2. In a shell-and-tube heat exchanger made of ceramic, it is difficult to attach the heat exchanger tube and the tube plate using the ceramic heat exchanger and take measures against thermal expansion of the heat exchanger tube. However, according to the present invention, there are no such problems.

3. With ceramic heat storage type exchangers, for example, when reducing gas containing hydrogen as the main component is used in nuclear steel manufacturing, it reacts with graphite, which is the constituent material of the reactor core, due to carryover (carrying of fluid), resulting in safety concerns for the reactor. However, since the heat exchanger of the present invention is of the partition type, there is no such problem.

4 The heat exchanger of the present invention has a simple structure because it is made up of a combination of heat transfer blocks, and there are no joints of ceramic materials, making use of the characteristics of ceramics that are resistant to compression.

5. The heat exchanger of the present invention is compact and easy to assemble and partially modify.

6. In the embodiment shown in the drawings, the heat exchanger is configured vertically and horizontally, but it is also possible to configure it horizontally.

7. Since the heat transfer block and wall board are made of ceramic, the temperature on both the process side and the service side is 1000o.
It is possible to operate satisfactorily even if the temperature is 0 or more.

8. Since the vertical ears are integrally formed on both sides of the ceramic heat transfer block, there is no need to provide a separate longitudinal board as in the past, and assembly can be easily performed.

9. Recesses that are suitable for vertical fluid flow passage holes are actively formed on both the upper and lower end surfaces of the ceramic heat transfer blocks, so when each heat transfer block is butted against each other, the vertical fluid flow passages can be closed. The lotus can be passed through the hole very easily.

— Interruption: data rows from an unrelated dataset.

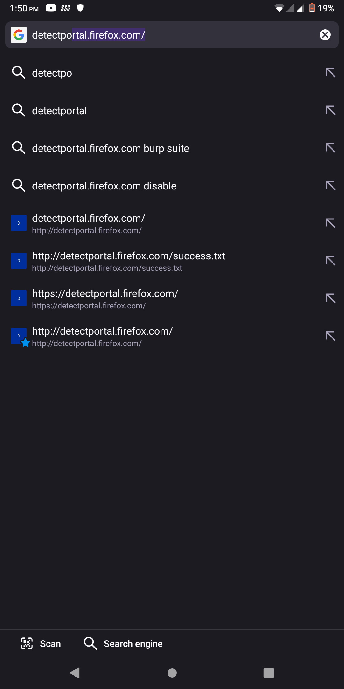Clear the URL bar text
The width and height of the screenshot is (344, 689).
click(325, 35)
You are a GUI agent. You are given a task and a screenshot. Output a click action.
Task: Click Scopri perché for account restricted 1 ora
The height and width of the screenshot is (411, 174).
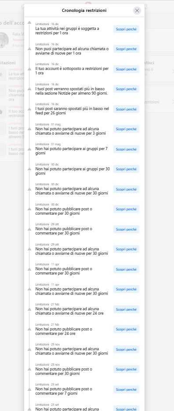(x=126, y=69)
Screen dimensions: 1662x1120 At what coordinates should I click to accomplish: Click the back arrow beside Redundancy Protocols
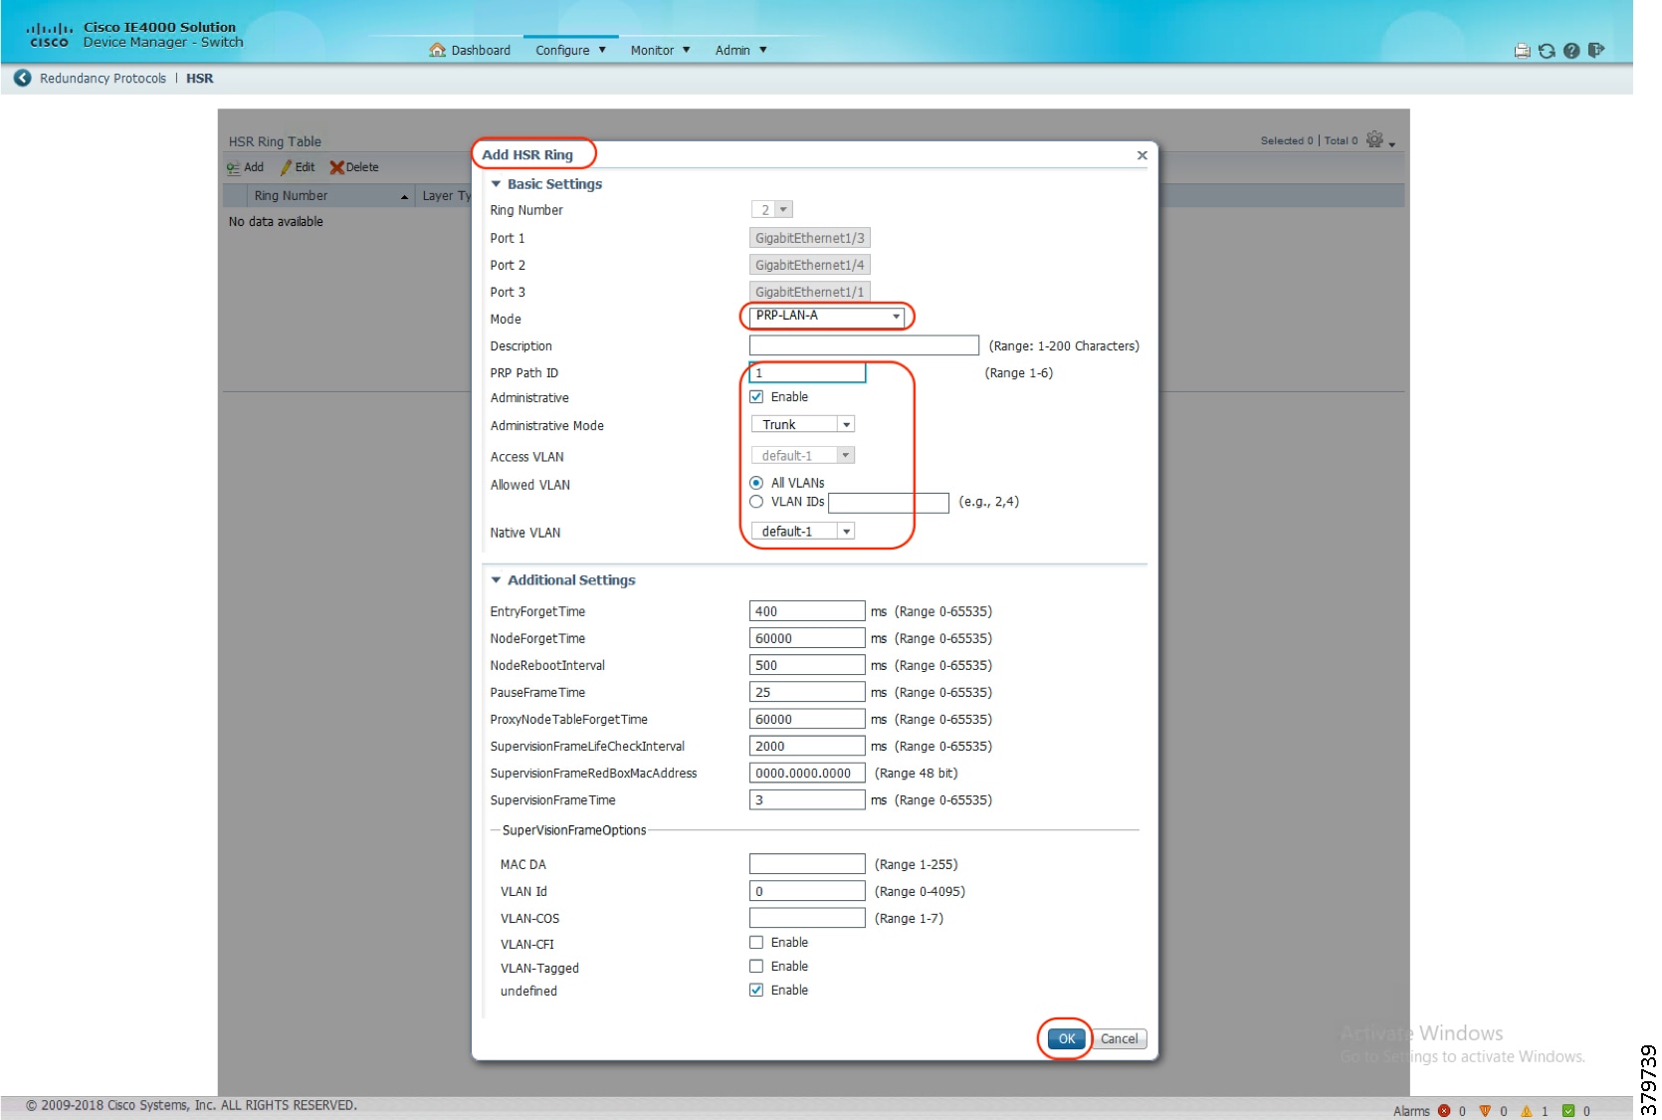pos(22,78)
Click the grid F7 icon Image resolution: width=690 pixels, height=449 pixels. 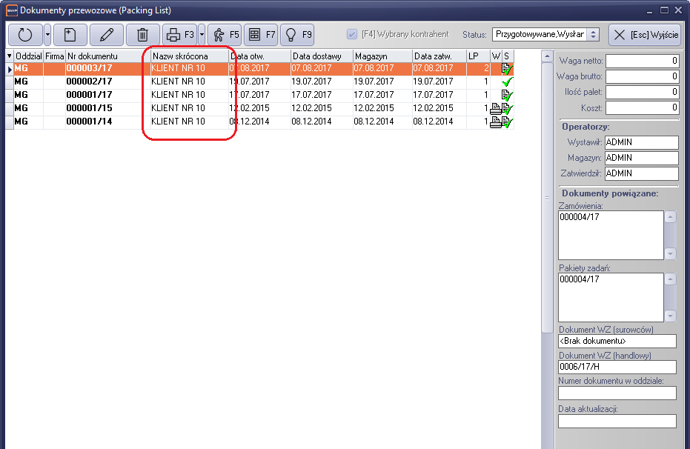[x=260, y=35]
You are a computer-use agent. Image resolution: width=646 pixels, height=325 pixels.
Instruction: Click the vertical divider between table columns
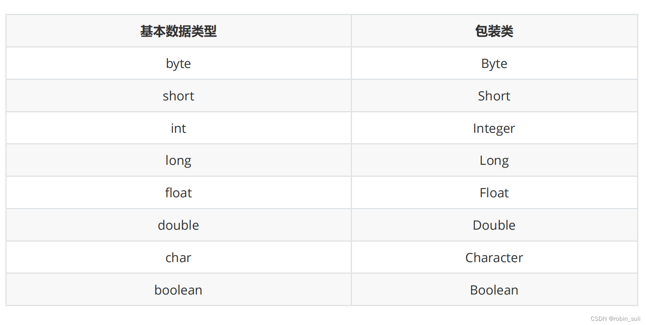coord(352,160)
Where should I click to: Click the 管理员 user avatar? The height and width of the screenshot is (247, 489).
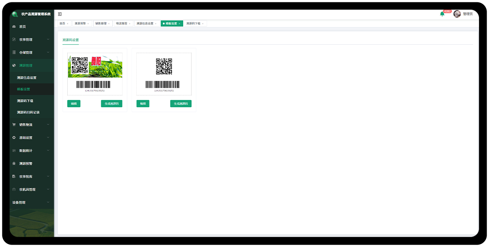[457, 14]
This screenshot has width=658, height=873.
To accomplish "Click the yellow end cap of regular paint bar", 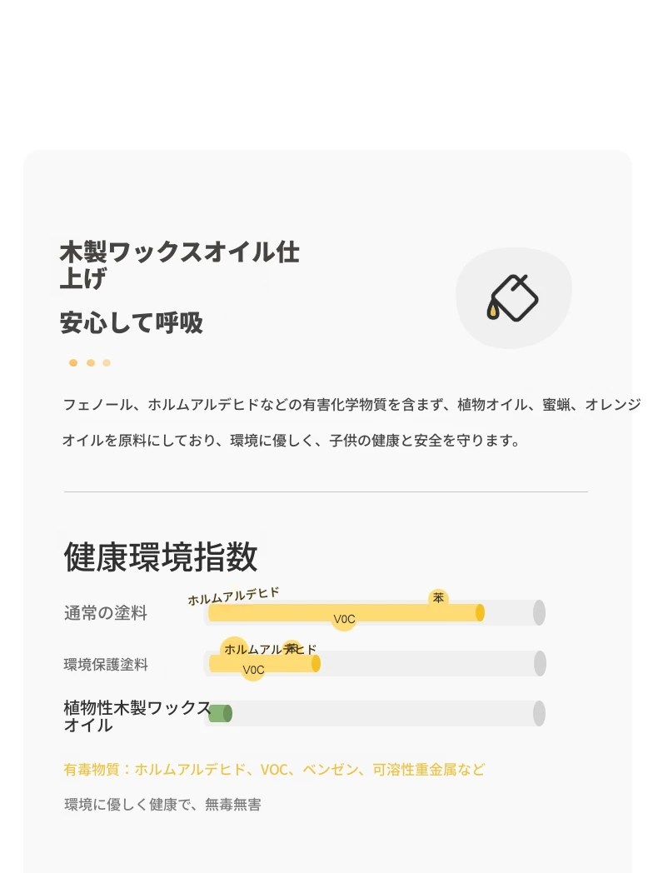I will click(x=480, y=612).
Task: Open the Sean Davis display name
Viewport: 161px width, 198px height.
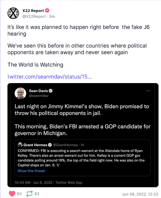Action: [x=38, y=91]
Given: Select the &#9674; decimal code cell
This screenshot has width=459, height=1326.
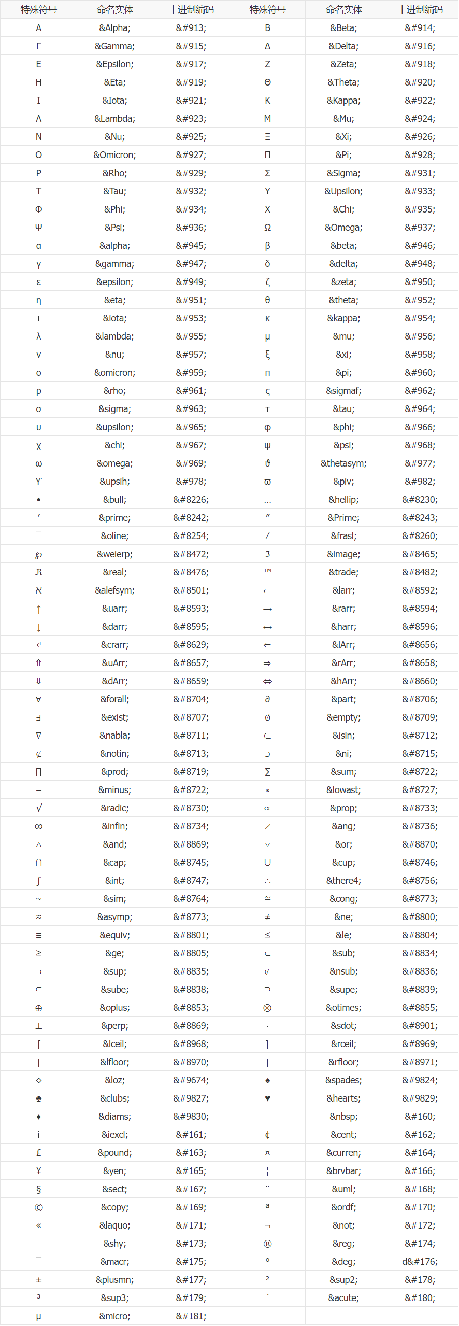Looking at the screenshot, I should tap(191, 1080).
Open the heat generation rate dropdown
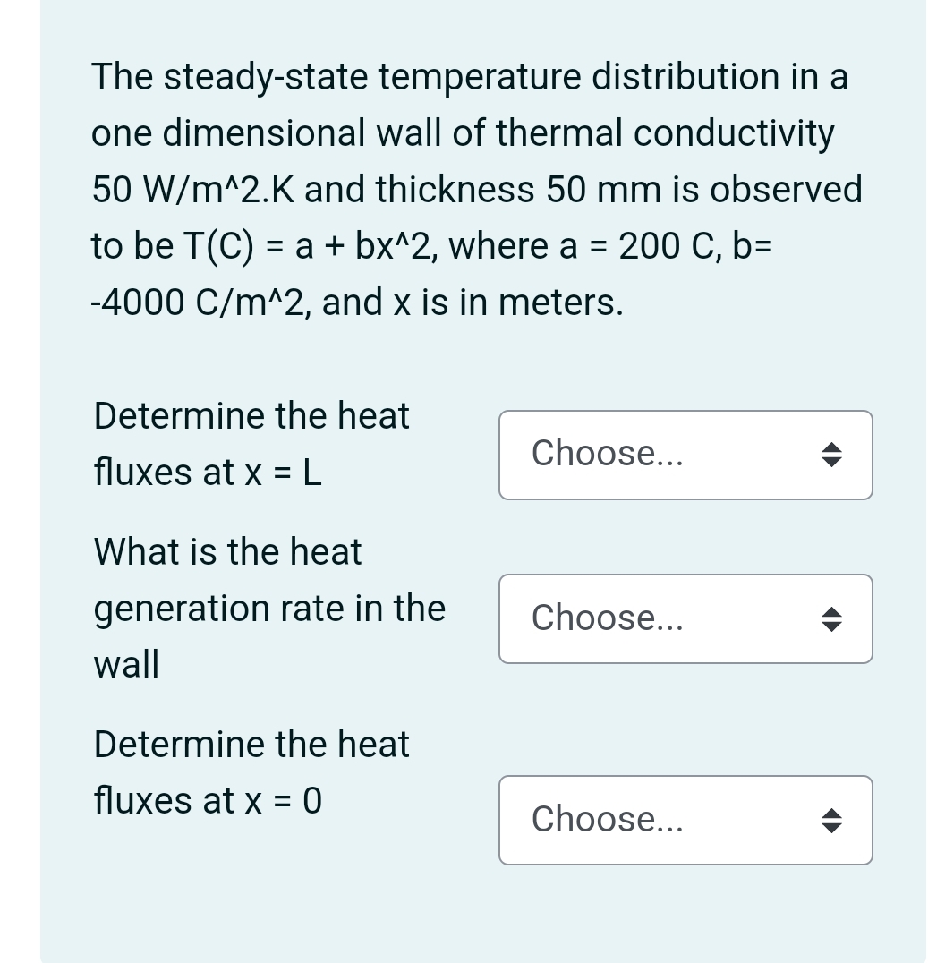The image size is (928, 963). tap(685, 618)
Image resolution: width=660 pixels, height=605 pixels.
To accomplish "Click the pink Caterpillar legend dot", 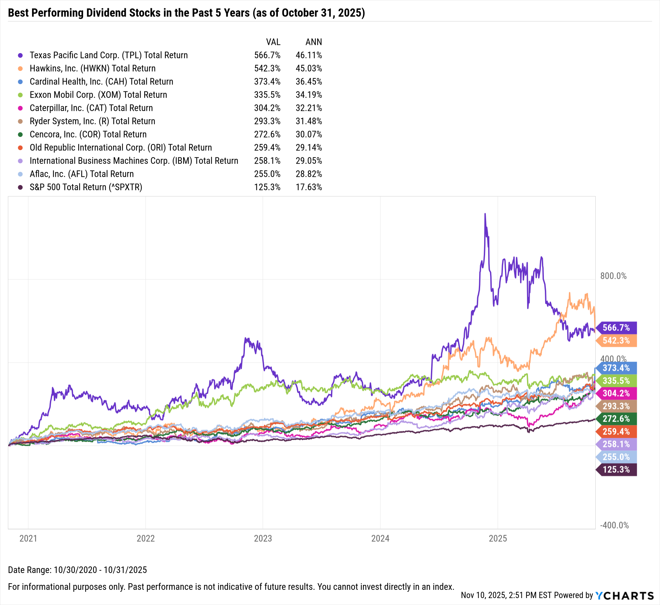I will coord(20,108).
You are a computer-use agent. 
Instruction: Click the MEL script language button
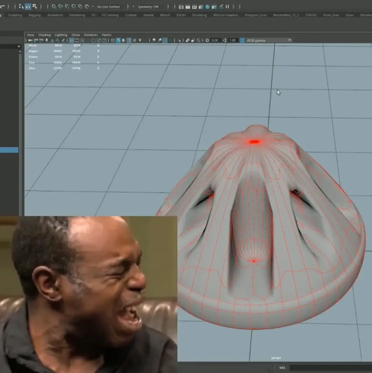pos(282,368)
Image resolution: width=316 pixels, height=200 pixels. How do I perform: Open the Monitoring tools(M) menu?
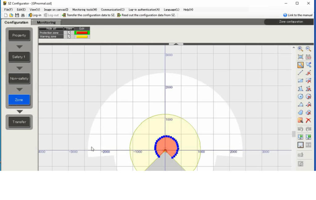85,10
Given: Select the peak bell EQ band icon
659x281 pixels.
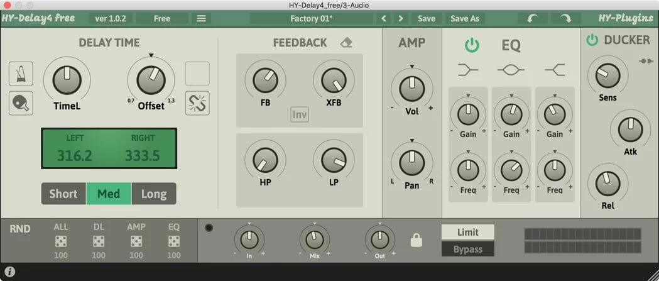Looking at the screenshot, I should (511, 70).
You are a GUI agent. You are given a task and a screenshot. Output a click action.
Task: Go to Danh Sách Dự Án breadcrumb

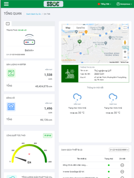click(34, 14)
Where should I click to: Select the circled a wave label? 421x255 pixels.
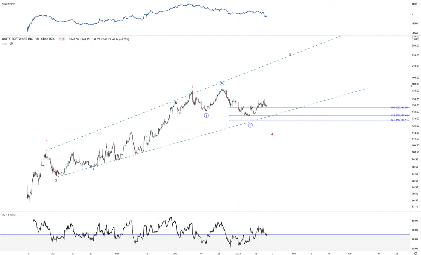tap(206, 115)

[Brief explanation of drawings]

The drawings show an example of the implementation of the present invention, and FIG. 1 is an overall vertical sectional view, FIG. 2 is a partially cutaway plan view of a heat transfer block, and FIG. 3 is a front view of the heat transfer block. 1...Top header, 2...Tread to the bottom, 3...
・Body, 4...Heat transfer block, 5...Insulation material, 6.
... Space for low temperature fluid flow path, 7... Hole for high temperature fluid flow path,
8... Low temperature 0 fluid flow path hole, 9... Recessed part, 10,
11... center hole, 12, 13... wall board, 16.
...Cryogenic fluid inlet, 17...Cryogenic fluid outlet. Figure 1 Figure 2 Figure 3

Claims (1)

[Claims] 1 A large number of holes for fluid flow paths are formed in the vertical direction and in the lateral direction, and vertical ears are integrally formed on both sides, and the upper and lower end surfaces communicate with the holes for fluid flow paths in the vertical direction. A plurality of ceramic heat transfer blocks each having a concave portion formed therein are stacked in a metal body whose inner surface is provided with a fireproof heat insulating material so that the internal space of the body is divided into left and right halves by the ears, and each block is The fluid flow passage holes in the vertical direction are communicated with each other through the recessed portion, and the horizontal fluid flow passage holes are communicated with each other in a meandering manner by interposing a jamb board between each abutting surface. 1. A block type heat exchanger characterized in that heat exchange is performed by flowing a high-temperature fluid into one fluid passage hole and flowing a low-temperature fluid into the other fluid passage hole.